La conclusione, a cui, quindi, è giunta la Cassazione è tendenzialmente di escludere il rimedio dell’invalidità della clausola. Tuttavia sono state prospettate molteplici alternative e strumenti per far fronte ad un eventuale fenomeno di tal tipologia.
5. Quali sono i rimedi prospettati avverso all’usura sopravvenuta?
Ove, tuttavia, si accolga la tesi della rilevanza dell’usura sopravvenuta, sono state individuate 3 possibili rimedi. Invero la disciplina muta anche in considerazione della tesi che si prende in considerazione. La problematica potrebbe esser risolta escludendo totalmente la rilevanza della disciplina dell’usura sopravvenuta.
I rimedi individuati sono tendenzialmente 3, riconducibili a due macro categorie: dell’invalidità e dell’inesigibilità. I criteri così stabiliti attengono o a forme di intervento repressive sulla clausola di sospetta usurarietà, oppure si predilige un rimedio conciliativo, rimesso alla mera volontà delle parti, chiamate ad agire secondo lealtà, correttezza e buona fede.

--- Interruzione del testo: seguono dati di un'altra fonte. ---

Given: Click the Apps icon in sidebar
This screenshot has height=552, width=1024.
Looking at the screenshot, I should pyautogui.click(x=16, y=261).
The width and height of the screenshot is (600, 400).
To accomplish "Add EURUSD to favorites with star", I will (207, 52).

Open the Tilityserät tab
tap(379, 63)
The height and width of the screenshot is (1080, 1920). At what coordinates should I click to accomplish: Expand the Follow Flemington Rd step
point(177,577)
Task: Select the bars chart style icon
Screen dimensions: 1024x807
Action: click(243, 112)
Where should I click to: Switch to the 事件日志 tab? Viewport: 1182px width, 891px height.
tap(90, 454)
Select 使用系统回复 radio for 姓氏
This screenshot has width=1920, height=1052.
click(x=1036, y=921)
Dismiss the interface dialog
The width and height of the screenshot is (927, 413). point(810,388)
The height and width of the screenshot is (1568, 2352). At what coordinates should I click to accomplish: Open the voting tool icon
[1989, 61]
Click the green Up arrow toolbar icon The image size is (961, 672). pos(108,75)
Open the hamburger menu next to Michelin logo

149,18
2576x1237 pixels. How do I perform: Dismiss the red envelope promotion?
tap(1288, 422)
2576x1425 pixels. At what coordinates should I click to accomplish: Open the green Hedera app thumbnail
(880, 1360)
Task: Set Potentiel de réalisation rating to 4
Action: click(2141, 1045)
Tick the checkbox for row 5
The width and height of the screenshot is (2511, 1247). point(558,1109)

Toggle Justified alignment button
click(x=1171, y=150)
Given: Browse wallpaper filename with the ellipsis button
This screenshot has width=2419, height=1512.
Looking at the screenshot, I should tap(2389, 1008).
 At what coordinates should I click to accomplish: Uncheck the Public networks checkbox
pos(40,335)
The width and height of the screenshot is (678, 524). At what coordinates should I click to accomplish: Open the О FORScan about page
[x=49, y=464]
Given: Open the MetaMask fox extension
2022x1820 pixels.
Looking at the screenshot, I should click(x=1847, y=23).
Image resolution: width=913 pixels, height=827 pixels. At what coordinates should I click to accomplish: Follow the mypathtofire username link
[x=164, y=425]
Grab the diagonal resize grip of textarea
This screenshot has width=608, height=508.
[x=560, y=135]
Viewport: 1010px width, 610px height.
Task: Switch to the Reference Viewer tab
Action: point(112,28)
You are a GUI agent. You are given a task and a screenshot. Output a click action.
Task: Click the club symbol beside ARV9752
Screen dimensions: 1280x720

8. L’invalidità della clausola usuraria
Il primo rimedio è la nullità parziale sopravvenuta con sostituzione automatica delle clausole ex artt. 1339 e 1419, comma 2, c.c.. Questa ricostruzione è riconducibile alla tesi secondo cui nei contratti ad efficacia differita o di durata la prestazione può subire la sopravvenienza di regole imperative, che determinano l’illiceità della prestazione. Gli artt. 1339 e 1419, comma 2, c.c. consentono la sostituzione della clausola divenuta nulla, non comportando una nullità integrale del contratto in cui essa è inserita. In questo caso si tratterà di una nullità per contrarietà a norma imperativa. La disposizione in questione sarebbe proprio quella che disciplina il tasso soglia. Tale norma, avendo carattere mobile, si riempie di un contenuto differente di volta in volta, al variare degli indici e coefficienti che concorrono a determinare la soglia di usura.
Altro rimedio prospettato è l’inefficacia sopravvenuta. In questo caso, l’abbassamento del tasso soglia non comporta la nullità della clausola, che prevede gli interessi, in origine non usurari. Si realizza, invece, una inefficacia parziale sopravvenuta, cioè la clausola può produrre effetti solo nei limiti del tasso soglia, non in contrasto con la norma imperativa.
9. L’inesigibilità dell’adempimento
Infine, ultimo rimedio esperibile è l’inesigibilità per contrarietà a buona fede oggettiva. Sarebbe, infatti, scorretto pretendere il pagamento a tasso divenuto superiore alla soglia di usura, fissata al momento del pagamento del contratto. In tal frangente, quel tasso non potrebbe essere pattuito e il denaro frutterebbe al creditore molto di più di quanto frutti agli altri creditori in genere.
Quest’ultimo rimedio, non particolarmente repressivo, si limita a richiedere alle parti di agire nel rispetto del criterio di buona fede, che dovrebbe conformare l’intero rapporto contrattuale, a partire dalla negoziazione fino all’esecuzione.
Come avrai notato, la procedura prevista in materia di rimedi per usura sopravvenuta è decisamente complessa poiché occorre valutare molti elementi.